Stored dataset items:
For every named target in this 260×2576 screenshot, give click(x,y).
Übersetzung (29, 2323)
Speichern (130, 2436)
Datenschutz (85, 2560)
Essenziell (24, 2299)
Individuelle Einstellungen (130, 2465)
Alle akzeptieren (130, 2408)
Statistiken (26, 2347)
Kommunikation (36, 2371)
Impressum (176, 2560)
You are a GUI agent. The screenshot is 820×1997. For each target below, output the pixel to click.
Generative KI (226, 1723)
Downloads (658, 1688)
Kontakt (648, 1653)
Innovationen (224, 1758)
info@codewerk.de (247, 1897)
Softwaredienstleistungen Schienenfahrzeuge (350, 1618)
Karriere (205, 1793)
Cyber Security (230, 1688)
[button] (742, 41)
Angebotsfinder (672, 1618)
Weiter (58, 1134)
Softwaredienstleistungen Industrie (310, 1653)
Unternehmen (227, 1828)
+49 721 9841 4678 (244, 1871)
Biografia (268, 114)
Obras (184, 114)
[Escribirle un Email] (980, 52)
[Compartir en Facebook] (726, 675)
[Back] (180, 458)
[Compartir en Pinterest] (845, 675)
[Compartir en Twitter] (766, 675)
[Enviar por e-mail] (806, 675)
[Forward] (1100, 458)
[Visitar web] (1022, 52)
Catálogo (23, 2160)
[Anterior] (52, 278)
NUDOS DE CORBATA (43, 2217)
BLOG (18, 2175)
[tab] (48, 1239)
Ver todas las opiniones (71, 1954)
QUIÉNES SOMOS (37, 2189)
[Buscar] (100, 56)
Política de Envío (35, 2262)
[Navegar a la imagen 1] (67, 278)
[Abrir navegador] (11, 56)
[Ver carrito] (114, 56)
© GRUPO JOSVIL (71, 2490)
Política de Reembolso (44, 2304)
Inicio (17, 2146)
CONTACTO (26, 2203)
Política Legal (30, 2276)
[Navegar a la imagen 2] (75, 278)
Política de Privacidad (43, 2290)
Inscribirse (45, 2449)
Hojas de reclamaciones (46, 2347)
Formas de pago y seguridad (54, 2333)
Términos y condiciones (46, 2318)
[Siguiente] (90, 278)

Prompt: The lines holding the word "Política" are the answer. Find them in the entries and copy them.

Your solution:
Política de Envío (35, 2262)
Política de Reembolso (44, 2304)
Política Legal (30, 2276)
Política de Privacidad (43, 2290)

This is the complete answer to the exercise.